Texto proporcionado >>
***
Que Pedro Sánchez está lleno de un sinfín de contradicciones, no cabe duda alguna. Desde su primer pacto, fallido, con Ciudadanos, hasta decir pocos días ante de las últimas elecciones que no habría amnistía, pasando por aquel «no dormiría tranquilo con Pablo Iglesias en el gobierno». Al fin y al cabo esa es la historia centenaria del PSOE, sino que le pregunten a Alfonso Guerra, entre tantos otros de su misma guardia, que después de desgañitarse hablándoles a los descamisados ahora son el baluarte de los conservadores.
Pero que lo acuse de eso un partido que tras ganar sus primeras elecciones bailó al son de aquel famoso «Pujol, enano, hablarás castellano» para semanas después acordar con el mismo en el Hotel Majestic de Barcelona la salida de la Guardia Civil de tráfico de Cataluña, la supresión de los gobernadores civiles, la cesión del INEM o el fin de la mili, entre otras muchas cesiones, pues ya dirán ustedes.
***
Extracto de datos >>

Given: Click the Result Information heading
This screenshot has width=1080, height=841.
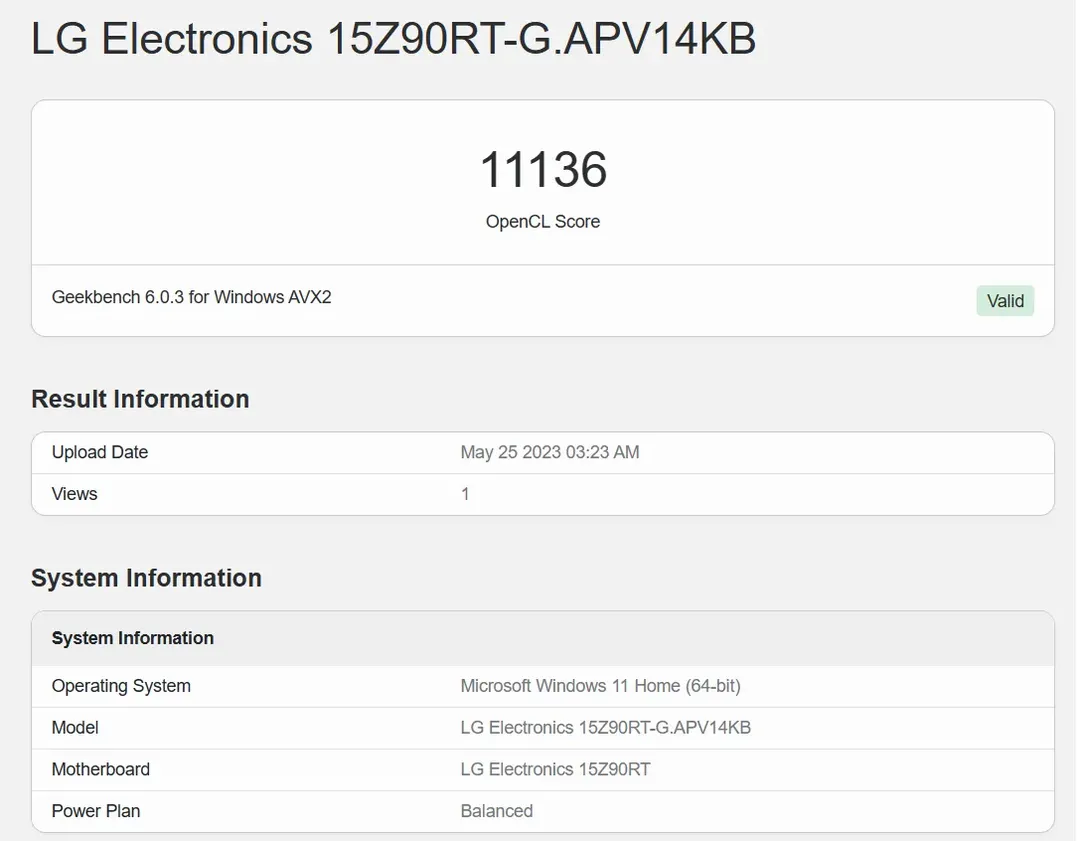Looking at the screenshot, I should pyautogui.click(x=140, y=399).
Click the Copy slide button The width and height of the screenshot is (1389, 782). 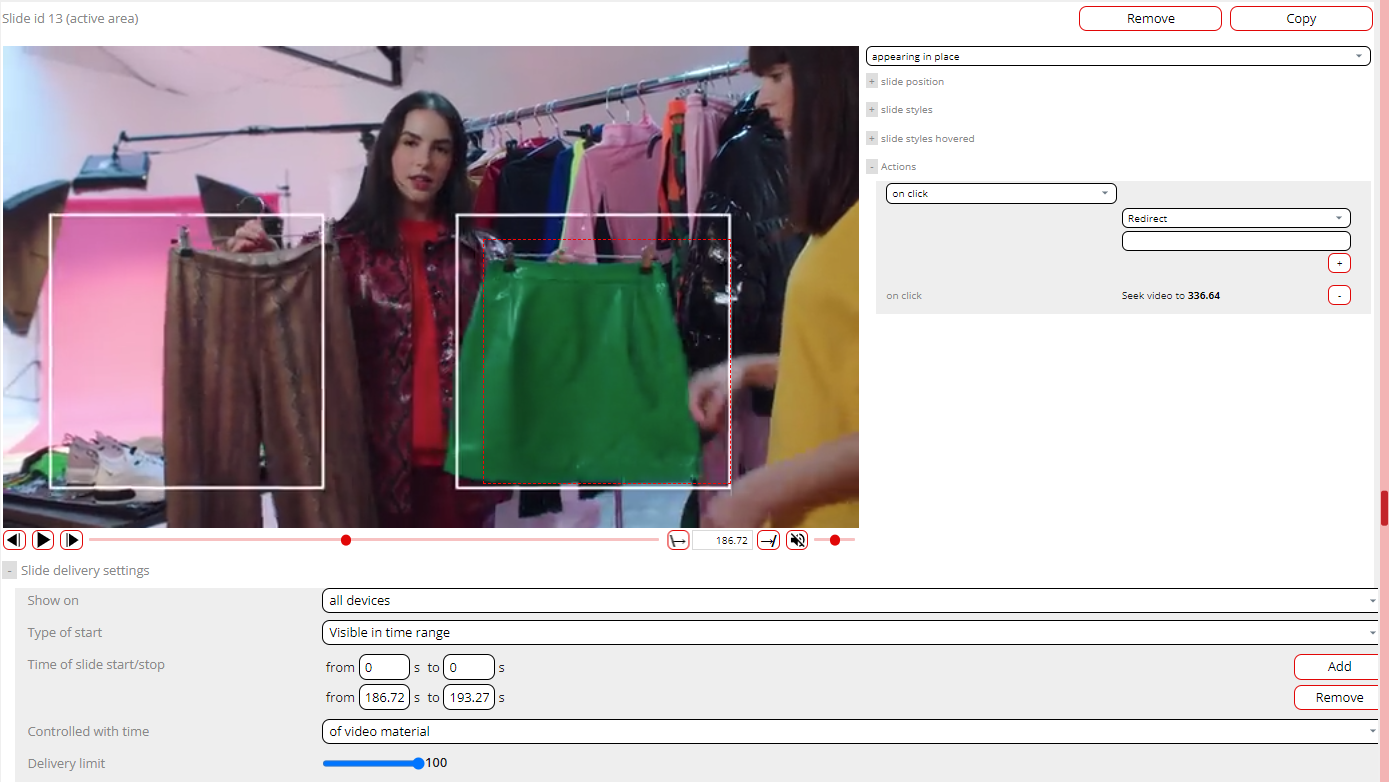click(1300, 19)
***
Actividad >>
Contesta según el texto sobre Pedro Sánchez:
(a) ¿Con qué partido hizo Pedro Sánchez su primer pacto, que resultó fallido?
(b) ¿Al son de qué frase bailó el partido mencionado tras ganar sus primeras elecciones?
(c) ¿En qué hotel se acordó con Pujol la salida de la Guardia Civil de tráfico de Cataluña?

Respuesta escrita >>
(a) Con Ciudadanos.
(b) «Pujol, enano, hablarás castellano».
(c) En el Hotel Majestic de Barcelona.